*** Opening of Source extract ***
JT: Here here. Question?

(Audience Question) What do you think of the current NJ music scene and especially what's going on with the revival in Asbury Park?

GA: Well I'm kind of the last guy to ask about the actual scene in Jersey because I have been on tour for the last eight months. I really don't know specific things that are going on in Jersey, but in Asbury Park it looks like there is a revival of a lot of things in music. I think by the nature of the way music is supported in America, it's like the last thing that has any real help. You go to Europe and they have these amazing venues, the shows there are great, they have awesome accommodations for bands. You play the show and then they feed you this amazing home cooked meal, and then they come out and ask, "Eez everything okay?" We are just a punk band, you know? When I first went there I said "you got to be kidding me, bro, But then you're like, wait a second, they appreciate music, they are not trying to throw a bag of chips at you and a six pack and say, well, we don't have to do anything else. People just get this attitude here. I am just generalizing very big, there are some amazing promoters in America, there are some amazing people in America, I am generalizing, and I am America-bashing either. I am just setting an example for other places, I am just studying examples of other places and how it's done, and I've always thought that the way it's done in Europe is really cool. I ask myself, why can't this happen in America? Everything is there, the beds are so cheap, you can just go there, and eat and sleep for next to nothing. I'm just rambling here.

JT: I can say that if the Bouncing Souls were eighteen again, they would have a much harder time.

GA: Definitely.

JT: I think in certain ways New Jersey was a much more hospitable place back in the late Eighties and early Nineties. You guys benefited hugely from City Gardens, that was a venue where you could play to a thousand people at one show and reach more fans that you could at 50 basement shows. On the other hand, for the average punk bands that are starting out today, to go out and tour today is much easier. The Internet makes it easier. The network that (the Bouncing Souls) and the generation before you created is there. So bands today can take advantage of that. To get out of town is probably easier; playing in New Jersey, it's probably harder.

GA: This I wouldn't know.

(Audience Question) Any advice on how to keep a band together, especially when the relationships between the members of the band get strained sometimes?
*** Close of Source extract ***
*** Opening of Given data ***
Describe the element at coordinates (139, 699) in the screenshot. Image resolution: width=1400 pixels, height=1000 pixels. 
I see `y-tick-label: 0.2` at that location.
*** Close of Given data ***
→ **Exercise**
Retype the interview passage starting at "GA: Definitely." and ending at "I wouldn't know.". Nothing in the lines is needed here.

→ **Answer box**
GA: Definitely.

JT: I think in certain ways New Jersey was a much more hospitable place back in the late Eighties and early Nineties. You guys benefited hugely from City Gardens, that was a venue where you could play to a thousand people at one show and reach more fans that you could at 50 basement shows. On the other hand, for the average punk bands that are starting out today, to go out and tour today is much easier. The Internet makes it easier. The network that (the Bouncing Souls) and the generation before you created is there. So bands today can take advantage of that. To get out of town is probably easier; playing in New Jersey, it's probably harder.

GA: This I wouldn't know.